● **WHAT THIS EXERCISE ASKS**:
[a] Repeat the passage on semiconductor capacitor arrays word for word, between "SUMMARY OF THE" and "layer of the IC.", inclusive.
[b] Continue the passage on semiconductor capacitor structures from its final sentence onward.

● **PASSAGE SHOWN**:
┌──

In consideration of the design limitations of the advanced process on the routing direction of the metal traces, the conventional semiconductor capacitor array 100 is formed on a routing-direction-turnable metal layer or a routing-direction-non-turnable metal layer. More specifically, each MOM unit capacitor of the conventional semiconductor capacitor array 100 is not formed on both the routing-direction-turnable metal layer and the routing-direction-non-turnable metal layer.

SUMMARY OF THE INVENTION

One objective of the present disclosure is to propose a semiconductor capacitor structure of an integrated circuit (IC). The semiconductor capacitor structure includes a part formed on a routing-direction-turnable metal layer of the IC and a part formed on a routing-direction-non-turnable metal layer of the IC.

└──

● **INFORMATION SHOWN**:
┌──

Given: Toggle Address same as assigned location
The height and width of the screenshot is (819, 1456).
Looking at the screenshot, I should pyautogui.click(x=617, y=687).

└──

● **ANSWERS BY TASK**:
[a]
SUMMARY OF THE INVENTION

One objective of the present disclosure is to propose a semiconductor capacitor structure of an integrated circuit (IC). The semiconductor capacitor structure includes a part formed on a routing-direction-turnable metal layer of the IC and a part formed on a routing-direction-non-turnable metal layer of the IC.

[b]
According to an embodiment of the semiconductor capacitor structure of the IC of the present disclosure, the IC includes a routing-direction-non-turnable metal layer and a routing-direction-turnable metal layer, and the semiconductor capacitor structure includes a first electrode unit layout, a second electrode unit layout, and a dielectric. The first electrode unit layout is located on the routing-direction-non-turnable metal layer, wherein all metal traces located on the routing-direction-non-turnable metal layer including metal traces of the first electrode unit layout are parallel to a first direction (e.g., the aforementioned Y direction). The second electrode unit layout is located on the routing-direction-turnable metal layer and includes a first potential part and a second potential part, wherein each of the first potential part and the second potential part includes metal traces parallel to the first direction and metal traces parallel to a second direction (e.g., the aforementioned X direction), the first potential part is coupled to a first voltage terminal used to provide a first voltage, and the second potential part is coupled to a second voltage terminal used to provide a second voltage different from the first voltage. The dielectric is located between the first potential part and the second potential part. It is noted that at least a part of the metal traces of the first electrode unit layout is electrically connected to the first potential part of the second electrode unit layout through at least one via.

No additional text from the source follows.